Def crossFunction (env: ExecutionEnvironment): Unit = {val info1 = List ("Qiao Feng", "Murong Fu") val info2 = List val data1 = env.fromCollection (info1) val data2 = env.fromCollection (info2) data1.cross (data2). Print ()}

Output:

(Qiao Feng, 3) (Qiao Feng, 1) (Qiao Feng, 0) (Murong Fu, 3) (Murong Fu, 1) (Murong Fu, 0) Javapublic static void crossFunction (ExecutionEnvironment env) throws Exception {List info1 = new ArrayList (); info1.add ("Qiao Feng"); info1.add ("Murong Fu"); List info2 = new ArrayList (); info2.add ("3"); info2.add ("1") Info2.add ("0"); DataSource data1 = env.fromCollection (info1); DataSource data2 = env.fromCollection (info2); data1.cross (data2). Print ();} at this point, the study of "the usage of Flink transformation under Apache" is over, hoping to solve everyone's doubts. The collocation of theory and practice can better help you learn, go and try it! If you want to continue to learn more related knowledge, please continue to follow the website, the editor will continue to work hard to bring you more practical articles!

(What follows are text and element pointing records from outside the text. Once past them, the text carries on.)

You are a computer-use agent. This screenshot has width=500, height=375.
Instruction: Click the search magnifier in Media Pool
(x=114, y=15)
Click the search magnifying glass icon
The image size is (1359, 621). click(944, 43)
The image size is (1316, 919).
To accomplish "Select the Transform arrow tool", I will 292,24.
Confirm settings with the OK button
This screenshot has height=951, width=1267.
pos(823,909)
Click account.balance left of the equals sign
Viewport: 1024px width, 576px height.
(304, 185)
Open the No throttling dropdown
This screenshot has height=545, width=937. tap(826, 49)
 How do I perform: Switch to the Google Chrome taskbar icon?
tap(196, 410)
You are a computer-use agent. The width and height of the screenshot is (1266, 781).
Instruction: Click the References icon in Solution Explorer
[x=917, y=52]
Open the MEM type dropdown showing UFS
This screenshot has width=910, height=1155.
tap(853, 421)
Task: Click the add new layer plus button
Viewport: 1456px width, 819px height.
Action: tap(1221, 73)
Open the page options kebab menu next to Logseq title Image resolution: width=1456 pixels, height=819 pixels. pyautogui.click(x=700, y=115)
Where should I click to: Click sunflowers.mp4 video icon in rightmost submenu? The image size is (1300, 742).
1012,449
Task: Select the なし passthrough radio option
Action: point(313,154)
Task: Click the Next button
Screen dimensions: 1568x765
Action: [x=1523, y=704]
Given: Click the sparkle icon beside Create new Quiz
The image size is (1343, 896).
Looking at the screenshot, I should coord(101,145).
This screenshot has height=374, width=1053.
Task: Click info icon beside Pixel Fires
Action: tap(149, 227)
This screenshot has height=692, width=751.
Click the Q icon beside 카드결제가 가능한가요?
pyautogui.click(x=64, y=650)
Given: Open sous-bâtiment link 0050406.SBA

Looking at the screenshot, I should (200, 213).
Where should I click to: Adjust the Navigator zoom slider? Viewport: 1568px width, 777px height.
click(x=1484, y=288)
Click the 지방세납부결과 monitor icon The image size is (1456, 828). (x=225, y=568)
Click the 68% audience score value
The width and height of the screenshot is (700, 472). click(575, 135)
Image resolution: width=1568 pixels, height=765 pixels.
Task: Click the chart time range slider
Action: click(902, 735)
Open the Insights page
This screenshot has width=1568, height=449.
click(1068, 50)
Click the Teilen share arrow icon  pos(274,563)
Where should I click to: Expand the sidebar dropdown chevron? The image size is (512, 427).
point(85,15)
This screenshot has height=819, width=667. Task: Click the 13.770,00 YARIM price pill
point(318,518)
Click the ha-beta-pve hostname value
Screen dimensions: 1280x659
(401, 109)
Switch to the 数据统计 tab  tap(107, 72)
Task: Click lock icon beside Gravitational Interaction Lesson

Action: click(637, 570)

Welcome to subscribe "Shulou Technology Information " to get latest news, interesting things and hot topics in the IT industry, and controls the hottest and latest Internet news, technology news and IT industry trends.

*The comments in the above article only represent the author's personal views and do not represent the views and positions of this website. If you have more insights, please feel free to contribute and share.